Ne pas oublier Gailly au style fait de menus fracas

Les oubliés Si les 140 pages du roman de Christian Gailly, Les Oubliés, publié par les éditions de Minuit se lisent comme une trajectoire automobile autoroutière, c’est que l’histoire est simple (deux journalistes en quête d’un entretien pour leur rubrique « Que sont-ils devenus? » sont accidentés, l’un meurt, l’autre découvre l’amour). C’est que l’histoire est simple et que le style est fait de phrases très courtes, certaines pas finies, d’autres suspendues, d’autres encore à l’ordre retourné. Retourné en chronologie ou en syntaxe. Comme un menu fracas.

Incipit: « Il se trouve simplement que l’un des deux occupants de la voiture s’appelait Paul Schooner. Il est mort. Pas dans l’accident. On vient de le voir. Peu de temps après. Des suites de l’accident. L’autre occupant c’était Albert Brighton. » 

Exemple de ce paragraphe page 114 : « Elle marchait beaucoup trop vite.
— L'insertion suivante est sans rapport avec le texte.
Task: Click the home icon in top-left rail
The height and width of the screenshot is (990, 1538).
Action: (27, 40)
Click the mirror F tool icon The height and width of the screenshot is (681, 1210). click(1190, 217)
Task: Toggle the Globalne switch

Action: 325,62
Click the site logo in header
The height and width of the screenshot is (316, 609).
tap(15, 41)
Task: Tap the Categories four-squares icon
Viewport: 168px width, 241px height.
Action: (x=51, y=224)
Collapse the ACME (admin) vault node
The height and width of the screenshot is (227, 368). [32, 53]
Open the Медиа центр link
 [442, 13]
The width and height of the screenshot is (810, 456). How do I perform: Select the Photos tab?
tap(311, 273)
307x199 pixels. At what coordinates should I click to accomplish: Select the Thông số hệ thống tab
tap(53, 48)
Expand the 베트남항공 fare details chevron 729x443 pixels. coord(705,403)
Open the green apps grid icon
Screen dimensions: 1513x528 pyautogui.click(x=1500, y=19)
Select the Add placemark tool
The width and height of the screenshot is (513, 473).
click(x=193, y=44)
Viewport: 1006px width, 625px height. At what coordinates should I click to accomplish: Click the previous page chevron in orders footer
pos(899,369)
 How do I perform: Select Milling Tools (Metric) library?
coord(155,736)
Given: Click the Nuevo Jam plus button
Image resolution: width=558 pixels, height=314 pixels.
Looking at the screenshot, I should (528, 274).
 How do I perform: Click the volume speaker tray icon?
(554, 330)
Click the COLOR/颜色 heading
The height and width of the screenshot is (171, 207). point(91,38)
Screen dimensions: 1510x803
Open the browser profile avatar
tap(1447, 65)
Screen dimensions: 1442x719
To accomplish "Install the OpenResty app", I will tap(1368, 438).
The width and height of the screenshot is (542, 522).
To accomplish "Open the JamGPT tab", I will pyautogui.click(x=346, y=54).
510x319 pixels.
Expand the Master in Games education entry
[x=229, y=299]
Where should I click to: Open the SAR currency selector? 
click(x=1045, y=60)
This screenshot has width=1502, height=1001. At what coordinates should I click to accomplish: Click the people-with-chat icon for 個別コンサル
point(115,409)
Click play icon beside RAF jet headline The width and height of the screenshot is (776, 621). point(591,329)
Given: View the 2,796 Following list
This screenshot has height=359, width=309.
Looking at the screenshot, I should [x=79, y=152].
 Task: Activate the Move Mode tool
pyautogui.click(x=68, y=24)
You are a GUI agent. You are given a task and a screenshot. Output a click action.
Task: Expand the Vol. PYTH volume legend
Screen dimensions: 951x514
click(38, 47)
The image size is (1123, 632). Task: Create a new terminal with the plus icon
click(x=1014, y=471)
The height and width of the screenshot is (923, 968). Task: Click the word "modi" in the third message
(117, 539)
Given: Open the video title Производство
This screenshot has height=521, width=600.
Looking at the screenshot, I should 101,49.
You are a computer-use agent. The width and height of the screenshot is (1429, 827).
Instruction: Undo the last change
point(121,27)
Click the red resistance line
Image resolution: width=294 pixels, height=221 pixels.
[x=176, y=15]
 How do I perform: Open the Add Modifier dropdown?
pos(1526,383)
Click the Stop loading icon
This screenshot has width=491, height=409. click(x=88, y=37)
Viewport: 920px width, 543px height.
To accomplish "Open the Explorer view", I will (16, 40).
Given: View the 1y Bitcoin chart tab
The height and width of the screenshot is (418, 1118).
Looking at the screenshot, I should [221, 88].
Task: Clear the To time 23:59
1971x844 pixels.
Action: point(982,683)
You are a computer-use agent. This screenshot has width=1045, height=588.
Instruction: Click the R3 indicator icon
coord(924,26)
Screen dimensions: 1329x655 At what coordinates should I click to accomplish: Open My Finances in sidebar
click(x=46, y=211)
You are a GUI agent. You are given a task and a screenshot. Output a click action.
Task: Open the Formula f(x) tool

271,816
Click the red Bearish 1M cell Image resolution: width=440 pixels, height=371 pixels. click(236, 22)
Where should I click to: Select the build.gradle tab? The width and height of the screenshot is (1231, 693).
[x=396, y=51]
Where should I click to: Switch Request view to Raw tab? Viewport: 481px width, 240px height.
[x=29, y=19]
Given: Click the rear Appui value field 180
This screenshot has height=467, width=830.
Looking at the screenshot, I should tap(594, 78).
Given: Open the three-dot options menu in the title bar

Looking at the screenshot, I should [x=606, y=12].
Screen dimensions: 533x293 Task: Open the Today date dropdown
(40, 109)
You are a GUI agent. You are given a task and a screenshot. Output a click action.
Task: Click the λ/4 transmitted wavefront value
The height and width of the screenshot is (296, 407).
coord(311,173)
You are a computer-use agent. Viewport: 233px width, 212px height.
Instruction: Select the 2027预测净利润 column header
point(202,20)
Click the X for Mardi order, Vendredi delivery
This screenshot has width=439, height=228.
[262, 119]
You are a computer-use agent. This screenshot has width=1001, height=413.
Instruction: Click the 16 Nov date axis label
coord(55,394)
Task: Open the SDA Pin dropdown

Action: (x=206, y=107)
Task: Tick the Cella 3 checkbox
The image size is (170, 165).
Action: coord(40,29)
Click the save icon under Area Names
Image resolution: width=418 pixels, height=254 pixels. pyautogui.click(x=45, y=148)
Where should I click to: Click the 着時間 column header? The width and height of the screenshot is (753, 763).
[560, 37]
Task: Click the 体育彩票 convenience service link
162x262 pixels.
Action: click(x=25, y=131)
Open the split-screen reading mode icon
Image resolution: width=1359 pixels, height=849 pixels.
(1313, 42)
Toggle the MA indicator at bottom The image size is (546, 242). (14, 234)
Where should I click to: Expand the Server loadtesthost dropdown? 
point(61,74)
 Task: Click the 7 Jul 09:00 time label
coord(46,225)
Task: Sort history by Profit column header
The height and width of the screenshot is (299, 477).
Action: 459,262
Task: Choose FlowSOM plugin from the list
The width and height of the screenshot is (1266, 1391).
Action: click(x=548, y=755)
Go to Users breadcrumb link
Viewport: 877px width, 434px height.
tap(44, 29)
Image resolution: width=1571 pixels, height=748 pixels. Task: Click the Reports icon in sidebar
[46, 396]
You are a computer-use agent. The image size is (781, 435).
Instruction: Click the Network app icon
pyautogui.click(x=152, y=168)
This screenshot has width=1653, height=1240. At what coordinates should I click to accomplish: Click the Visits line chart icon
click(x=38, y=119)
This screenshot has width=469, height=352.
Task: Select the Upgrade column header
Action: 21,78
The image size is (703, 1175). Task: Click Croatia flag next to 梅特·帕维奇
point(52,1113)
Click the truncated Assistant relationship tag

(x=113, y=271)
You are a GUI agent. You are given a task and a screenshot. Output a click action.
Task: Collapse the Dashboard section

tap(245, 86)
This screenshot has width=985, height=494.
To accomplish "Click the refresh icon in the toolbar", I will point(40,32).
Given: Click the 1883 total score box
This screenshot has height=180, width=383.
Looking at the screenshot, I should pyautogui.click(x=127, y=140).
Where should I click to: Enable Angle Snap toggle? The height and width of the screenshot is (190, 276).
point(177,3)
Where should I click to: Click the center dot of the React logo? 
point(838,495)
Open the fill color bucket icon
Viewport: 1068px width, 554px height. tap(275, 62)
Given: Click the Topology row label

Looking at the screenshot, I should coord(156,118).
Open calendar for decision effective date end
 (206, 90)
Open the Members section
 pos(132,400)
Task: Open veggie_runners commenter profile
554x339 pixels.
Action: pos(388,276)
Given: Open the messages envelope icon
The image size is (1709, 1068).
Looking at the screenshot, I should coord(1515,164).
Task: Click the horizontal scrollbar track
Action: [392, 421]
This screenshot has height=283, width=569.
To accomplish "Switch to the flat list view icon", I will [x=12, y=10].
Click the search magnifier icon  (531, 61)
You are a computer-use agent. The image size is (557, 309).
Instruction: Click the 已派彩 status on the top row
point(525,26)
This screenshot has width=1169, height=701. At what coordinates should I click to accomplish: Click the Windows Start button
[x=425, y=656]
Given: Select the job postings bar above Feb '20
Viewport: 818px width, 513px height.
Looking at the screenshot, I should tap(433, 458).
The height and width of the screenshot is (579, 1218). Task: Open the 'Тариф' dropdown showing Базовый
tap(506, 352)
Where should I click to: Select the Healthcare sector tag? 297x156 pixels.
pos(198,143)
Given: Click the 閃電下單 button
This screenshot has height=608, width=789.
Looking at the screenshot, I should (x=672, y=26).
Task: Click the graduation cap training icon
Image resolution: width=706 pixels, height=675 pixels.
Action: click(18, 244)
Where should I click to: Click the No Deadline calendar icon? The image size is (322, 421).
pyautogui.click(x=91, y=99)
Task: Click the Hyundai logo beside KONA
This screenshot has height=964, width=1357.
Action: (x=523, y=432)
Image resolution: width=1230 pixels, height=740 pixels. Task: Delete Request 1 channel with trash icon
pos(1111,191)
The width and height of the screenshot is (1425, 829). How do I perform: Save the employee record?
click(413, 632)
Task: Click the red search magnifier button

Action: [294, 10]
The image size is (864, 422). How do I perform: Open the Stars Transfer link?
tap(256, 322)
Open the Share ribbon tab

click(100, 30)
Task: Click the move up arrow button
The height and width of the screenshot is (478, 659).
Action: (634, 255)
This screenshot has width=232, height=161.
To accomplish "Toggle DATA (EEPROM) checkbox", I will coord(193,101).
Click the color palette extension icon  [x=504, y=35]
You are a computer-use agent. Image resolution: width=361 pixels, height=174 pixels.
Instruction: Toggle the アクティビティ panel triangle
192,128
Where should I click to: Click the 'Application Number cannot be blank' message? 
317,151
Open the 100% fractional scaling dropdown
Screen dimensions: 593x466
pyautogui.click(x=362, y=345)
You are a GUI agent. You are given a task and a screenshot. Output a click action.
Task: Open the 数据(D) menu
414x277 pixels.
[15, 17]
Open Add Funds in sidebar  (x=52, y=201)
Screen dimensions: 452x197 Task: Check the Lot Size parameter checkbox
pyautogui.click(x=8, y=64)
C’était semble-t-il, son rythme naturel. Brighton s’en rendit compte très tôt. Il vait du mal à suivre. Moss ne cherchait pas à le distancer. Ça n’était pas pour le faire enrager. Cependant elle le distançait. Ce qui fait que. Ce qui faisait. »

Ce qui fait des Oubliés un bon roman qui tient en haleine son lecteur par ce futile alignement -quelquefois fracassé par un accident, un ascenseur en panne, une chute- de sentiments, d’émotions et de faits plus ou moins divers qui constituent une vie ordinaire, dont on sort, un jour, oublié.